Top of Dataset extract

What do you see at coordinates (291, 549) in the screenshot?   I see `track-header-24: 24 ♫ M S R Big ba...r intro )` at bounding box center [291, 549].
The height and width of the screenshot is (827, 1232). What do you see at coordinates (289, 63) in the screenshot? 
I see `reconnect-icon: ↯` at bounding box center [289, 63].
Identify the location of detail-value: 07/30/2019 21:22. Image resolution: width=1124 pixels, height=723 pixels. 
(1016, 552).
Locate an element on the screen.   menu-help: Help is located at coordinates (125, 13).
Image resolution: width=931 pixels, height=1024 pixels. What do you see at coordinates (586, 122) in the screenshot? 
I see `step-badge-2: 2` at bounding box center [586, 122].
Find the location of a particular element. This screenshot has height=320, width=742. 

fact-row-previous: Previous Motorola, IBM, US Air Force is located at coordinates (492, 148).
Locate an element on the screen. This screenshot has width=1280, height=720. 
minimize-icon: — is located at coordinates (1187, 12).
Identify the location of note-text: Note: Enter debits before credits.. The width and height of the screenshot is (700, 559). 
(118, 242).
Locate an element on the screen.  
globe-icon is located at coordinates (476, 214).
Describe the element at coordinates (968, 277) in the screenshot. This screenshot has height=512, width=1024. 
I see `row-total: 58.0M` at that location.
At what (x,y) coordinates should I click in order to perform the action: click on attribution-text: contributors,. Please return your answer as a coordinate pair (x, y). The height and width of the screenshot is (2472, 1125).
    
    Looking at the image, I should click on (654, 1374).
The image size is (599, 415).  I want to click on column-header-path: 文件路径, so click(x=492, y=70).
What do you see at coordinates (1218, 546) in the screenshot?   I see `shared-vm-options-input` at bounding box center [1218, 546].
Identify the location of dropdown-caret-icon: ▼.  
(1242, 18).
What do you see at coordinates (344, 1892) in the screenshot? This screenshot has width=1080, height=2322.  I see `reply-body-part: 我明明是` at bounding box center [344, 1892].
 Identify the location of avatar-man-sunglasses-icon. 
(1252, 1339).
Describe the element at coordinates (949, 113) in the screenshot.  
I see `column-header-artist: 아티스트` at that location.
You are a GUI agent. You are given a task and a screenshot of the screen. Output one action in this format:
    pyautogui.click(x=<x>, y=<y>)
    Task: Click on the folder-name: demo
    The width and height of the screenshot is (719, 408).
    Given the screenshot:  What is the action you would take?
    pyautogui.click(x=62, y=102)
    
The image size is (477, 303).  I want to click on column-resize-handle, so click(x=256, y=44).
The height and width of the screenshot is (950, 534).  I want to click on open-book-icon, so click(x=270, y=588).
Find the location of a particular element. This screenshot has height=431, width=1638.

Bottom of Dataset extract

**Task details**
Can you rewrite all the rows above as a numbered list, leaving out any blank lines?

**Exercise response**
1. What do you see at coordinates (291, 549) in the screenshot?   I see `track-header-24: 24 ♫ M S R Big ba...r intro )` at bounding box center [291, 549].
2. The height and width of the screenshot is (827, 1232). What do you see at coordinates (289, 63) in the screenshot? 
3. I see `reconnect-icon: ↯` at bounding box center [289, 63].
4. Identify the location of detail-value: 07/30/2019 21:22. Image resolution: width=1124 pixels, height=723 pixels. 
5. (1016, 552).
6. Locate an element on the screen.   menu-help: Help is located at coordinates (125, 13).
7. Image resolution: width=931 pixels, height=1024 pixels. What do you see at coordinates (586, 122) in the screenshot? 
8. I see `step-badge-2: 2` at bounding box center [586, 122].
9. Find the location of a particular element. This screenshot has height=320, width=742. 
10. fact-row-previous: Previous Motorola, IBM, US Air Force is located at coordinates (492, 148).
11. Locate an element on the screen. This screenshot has width=1280, height=720. 
12. minimize-icon: — is located at coordinates (1187, 12).
13. Identify the location of note-text: Note: Enter debits before credits.. The width and height of the screenshot is (700, 559). 
14. (118, 242).
15. Locate an element on the screen.  
16. globe-icon is located at coordinates (476, 214).
17. Describe the element at coordinates (968, 277) in the screenshot. This screenshot has height=512, width=1024. 
18. I see `row-total: 58.0M` at that location.
19. At what (x,y) coordinates should I click in order to perform the action: click on attribution-text: contributors,. Please return your answer as a coordinate pair (x, y). The height and width of the screenshot is (2472, 1125).
20.     Looking at the image, I should click on (654, 1374).
21. The image size is (599, 415).  I want to click on column-header-path: 文件路径, so click(x=492, y=70).
22. What do you see at coordinates (1218, 546) in the screenshot?   I see `shared-vm-options-input` at bounding box center [1218, 546].
23. Identify the location of dropdown-caret-icon: ▼.  
24. (1242, 18).
25. What do you see at coordinates (344, 1892) in the screenshot? This screenshot has width=1080, height=2322.  I see `reply-body-part: 我明明是` at bounding box center [344, 1892].
26.  Identify the location of avatar-man-sunglasses-icon. 
27. (1252, 1339).
28. Describe the element at coordinates (949, 113) in the screenshot.  
29. I see `column-header-artist: 아티스트` at that location.
30. You are a GUI agent. You are given a task and a screenshot of the screen. Output one action in this format:
31.     pyautogui.click(x=<x>, y=<y>)
32.     Task: Click on the folder-name: demo
33.     The width and height of the screenshot is (719, 408).
34.     Given the screenshot:  What is the action you would take?
35.     pyautogui.click(x=62, y=102)
36. The image size is (477, 303).  I want to click on column-resize-handle, so click(x=256, y=44).
37. The height and width of the screenshot is (950, 534).  I want to click on open-book-icon, so click(x=270, y=588).
38. Find the location of a particular element. This screenshot has height=431, width=1638.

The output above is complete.